Marcela Sollano: Bem, Adriana, em nome da APPeAL, em nome da Revista Reflexão e Ação, do que em termos de uma história você nos aporta, em um conjunto de aspectos que sem dúvida olham para o futuro com a esperança ativa de que os elementos que reduziram as populações possam ser reinscritos na história, a história dos povos, a história da educação, a história do que une conhecimento e cultura, e cultura com a política, não pode se tornar apenas um ponto de referência para as pedagogias da época, e em particular para as pedagogias que na América Latina apostaram no lugar do outro e que, em termos pedagógicos, supõe uma articulação como operação política e pedagógica com as ideologias que você sintetizou de forma muito rica com as idas e vindas dos tempos, na qual a situação que se está vivendo e enfrentando como humanidade evidencia as injustiças que tem marcado com a pobreza muitos dos nossos povos, porém, apesar disso, sem a impossibilidade de açã.o
Queremos expressar-lhes em nome da Revista Reflexão e Ação, em nome do Progreama APPeAL e em nome das pedagogias de nossa região, não apenas nossa gratidão, mas também a luta que vocês sustentaram, uma luta intelectual, uma luta política, uma luta que mostra que quando há um assunto, há um chamado, e algo está inscrito no registro da política e do político.

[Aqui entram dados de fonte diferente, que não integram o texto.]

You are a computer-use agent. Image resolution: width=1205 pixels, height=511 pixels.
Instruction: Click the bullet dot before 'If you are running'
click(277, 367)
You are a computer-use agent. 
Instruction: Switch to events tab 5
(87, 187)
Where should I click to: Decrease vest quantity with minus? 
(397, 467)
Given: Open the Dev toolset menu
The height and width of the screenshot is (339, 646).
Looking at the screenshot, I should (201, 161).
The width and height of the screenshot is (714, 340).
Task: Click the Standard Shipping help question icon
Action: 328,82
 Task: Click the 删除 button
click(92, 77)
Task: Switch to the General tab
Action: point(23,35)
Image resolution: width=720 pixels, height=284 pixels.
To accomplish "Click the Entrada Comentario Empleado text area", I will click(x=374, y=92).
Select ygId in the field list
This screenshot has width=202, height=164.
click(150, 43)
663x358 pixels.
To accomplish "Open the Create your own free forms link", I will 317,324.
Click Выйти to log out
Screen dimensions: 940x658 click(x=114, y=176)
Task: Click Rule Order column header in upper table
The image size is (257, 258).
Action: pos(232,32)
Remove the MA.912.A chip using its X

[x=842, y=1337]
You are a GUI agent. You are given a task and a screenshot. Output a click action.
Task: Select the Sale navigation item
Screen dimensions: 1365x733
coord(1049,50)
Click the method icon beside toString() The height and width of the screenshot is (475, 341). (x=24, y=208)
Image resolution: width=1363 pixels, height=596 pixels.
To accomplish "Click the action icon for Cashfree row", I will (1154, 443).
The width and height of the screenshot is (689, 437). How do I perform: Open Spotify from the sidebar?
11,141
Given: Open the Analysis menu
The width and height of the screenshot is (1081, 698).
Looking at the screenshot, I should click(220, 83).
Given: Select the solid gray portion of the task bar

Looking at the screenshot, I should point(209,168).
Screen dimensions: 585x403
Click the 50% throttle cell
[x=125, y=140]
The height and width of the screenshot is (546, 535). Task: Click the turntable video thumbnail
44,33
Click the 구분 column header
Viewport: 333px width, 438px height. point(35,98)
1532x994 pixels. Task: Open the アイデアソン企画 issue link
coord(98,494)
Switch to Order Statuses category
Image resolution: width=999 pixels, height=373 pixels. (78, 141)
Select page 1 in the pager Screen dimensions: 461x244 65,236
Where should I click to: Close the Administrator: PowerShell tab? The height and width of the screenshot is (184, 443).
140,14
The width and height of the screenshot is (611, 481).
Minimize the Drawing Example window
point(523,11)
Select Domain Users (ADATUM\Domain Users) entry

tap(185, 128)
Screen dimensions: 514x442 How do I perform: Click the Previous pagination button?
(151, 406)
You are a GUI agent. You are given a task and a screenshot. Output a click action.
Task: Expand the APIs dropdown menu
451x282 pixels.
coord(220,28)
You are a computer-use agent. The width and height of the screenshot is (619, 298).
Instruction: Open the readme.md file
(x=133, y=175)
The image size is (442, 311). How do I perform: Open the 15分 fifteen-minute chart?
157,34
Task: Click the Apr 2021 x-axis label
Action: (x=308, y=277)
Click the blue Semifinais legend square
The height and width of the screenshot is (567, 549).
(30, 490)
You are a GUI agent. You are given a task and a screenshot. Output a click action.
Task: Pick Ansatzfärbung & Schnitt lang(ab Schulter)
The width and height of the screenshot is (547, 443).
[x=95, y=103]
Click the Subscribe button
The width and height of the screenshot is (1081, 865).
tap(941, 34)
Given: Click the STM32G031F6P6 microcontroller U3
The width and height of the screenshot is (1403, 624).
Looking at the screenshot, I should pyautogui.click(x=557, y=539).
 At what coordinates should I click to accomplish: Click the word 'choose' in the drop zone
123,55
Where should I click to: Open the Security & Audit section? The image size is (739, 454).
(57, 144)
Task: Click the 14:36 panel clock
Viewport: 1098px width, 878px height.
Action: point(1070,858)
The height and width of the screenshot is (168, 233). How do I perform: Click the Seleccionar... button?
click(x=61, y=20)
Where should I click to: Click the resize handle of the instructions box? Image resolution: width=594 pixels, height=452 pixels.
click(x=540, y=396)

Lia Pinheiro: Muito obrigada, Adriana, pela entrevista e o diálogo conosco.
Adriana Puiggrós: Muito obrigado a vocês. Muito obrigado à revista, muito obrigado à APPeAL. Isto é muito o Programa APPeAL. Pensando juntos, porque eu realmente acho que pensamos juntos. Eu também saio com muitas perguntas para pensar. Muito obrigada.